=== Available data ===
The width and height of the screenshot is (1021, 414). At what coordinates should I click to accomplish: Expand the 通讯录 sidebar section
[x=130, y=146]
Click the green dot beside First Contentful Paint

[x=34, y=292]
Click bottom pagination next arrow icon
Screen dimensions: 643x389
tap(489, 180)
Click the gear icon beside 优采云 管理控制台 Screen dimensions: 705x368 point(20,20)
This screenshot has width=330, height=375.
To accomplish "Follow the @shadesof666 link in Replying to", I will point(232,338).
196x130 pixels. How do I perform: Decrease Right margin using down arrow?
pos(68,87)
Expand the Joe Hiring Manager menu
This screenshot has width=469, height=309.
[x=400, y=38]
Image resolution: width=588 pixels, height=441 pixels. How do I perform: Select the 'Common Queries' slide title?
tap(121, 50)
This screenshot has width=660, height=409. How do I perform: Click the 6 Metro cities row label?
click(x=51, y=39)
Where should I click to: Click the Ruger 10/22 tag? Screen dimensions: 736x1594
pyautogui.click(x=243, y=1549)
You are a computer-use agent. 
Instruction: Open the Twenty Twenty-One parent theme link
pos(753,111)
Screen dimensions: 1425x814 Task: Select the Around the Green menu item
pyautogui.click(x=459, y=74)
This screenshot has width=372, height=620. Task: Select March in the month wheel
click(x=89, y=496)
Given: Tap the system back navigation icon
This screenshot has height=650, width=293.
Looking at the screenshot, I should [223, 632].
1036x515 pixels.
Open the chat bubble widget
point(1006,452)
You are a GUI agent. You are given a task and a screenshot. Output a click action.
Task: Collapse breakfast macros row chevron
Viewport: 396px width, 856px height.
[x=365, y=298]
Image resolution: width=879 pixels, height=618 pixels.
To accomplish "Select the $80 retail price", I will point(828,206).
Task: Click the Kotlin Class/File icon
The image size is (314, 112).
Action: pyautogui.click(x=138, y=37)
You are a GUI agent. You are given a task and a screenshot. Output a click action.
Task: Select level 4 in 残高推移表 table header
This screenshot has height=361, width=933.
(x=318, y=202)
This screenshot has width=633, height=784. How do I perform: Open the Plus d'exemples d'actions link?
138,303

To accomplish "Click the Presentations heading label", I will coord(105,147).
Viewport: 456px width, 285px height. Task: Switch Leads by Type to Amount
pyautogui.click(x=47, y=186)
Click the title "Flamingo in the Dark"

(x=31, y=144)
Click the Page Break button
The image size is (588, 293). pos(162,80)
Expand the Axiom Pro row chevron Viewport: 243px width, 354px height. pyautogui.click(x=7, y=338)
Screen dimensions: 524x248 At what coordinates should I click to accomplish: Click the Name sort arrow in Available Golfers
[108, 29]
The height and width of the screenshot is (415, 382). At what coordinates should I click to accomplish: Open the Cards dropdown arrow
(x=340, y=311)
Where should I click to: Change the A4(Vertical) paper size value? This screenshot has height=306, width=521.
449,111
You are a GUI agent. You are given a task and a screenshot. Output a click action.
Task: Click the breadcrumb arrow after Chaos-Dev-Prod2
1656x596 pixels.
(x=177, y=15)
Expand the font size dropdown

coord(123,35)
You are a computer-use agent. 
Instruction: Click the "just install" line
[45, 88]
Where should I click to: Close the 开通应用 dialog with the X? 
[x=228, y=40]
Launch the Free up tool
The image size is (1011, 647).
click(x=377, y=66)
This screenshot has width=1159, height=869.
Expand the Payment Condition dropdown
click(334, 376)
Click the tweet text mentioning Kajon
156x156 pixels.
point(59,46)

=== What you need to do ===
Only the lines from the one holding "Click the title" to the end of the material are wanted, each transcribed exactly.

=== Result ===
Click the title "Flamingo in the Dark"

(x=31, y=144)
Click the Page Break button
The image size is (588, 293). pos(162,80)
Expand the Axiom Pro row chevron Viewport: 243px width, 354px height. pyautogui.click(x=7, y=338)
Screen dimensions: 524x248 At what coordinates should I click to accomplish: Click the Name sort arrow in Available Golfers
[108, 29]
The height and width of the screenshot is (415, 382). At what coordinates should I click to accomplish: Open the Cards dropdown arrow
(x=340, y=311)
Where should I click to: Change the A4(Vertical) paper size value? This screenshot has height=306, width=521.
449,111
You are a GUI agent. You are given a task and a screenshot. Output a click action.
Task: Click the breadcrumb arrow after Chaos-Dev-Prod2
1656x596 pixels.
(x=177, y=15)
Expand the font size dropdown

coord(123,35)
You are a computer-use agent. 
Instruction: Click the "just install" line
[45, 88]
Where should I click to: Close the 开通应用 dialog with the X? 
[x=228, y=40]
Launch the Free up tool
The image size is (1011, 647).
click(x=377, y=66)
This screenshot has width=1159, height=869.
Expand the Payment Condition dropdown
click(334, 376)
Click the tweet text mentioning Kajon
156x156 pixels.
point(59,46)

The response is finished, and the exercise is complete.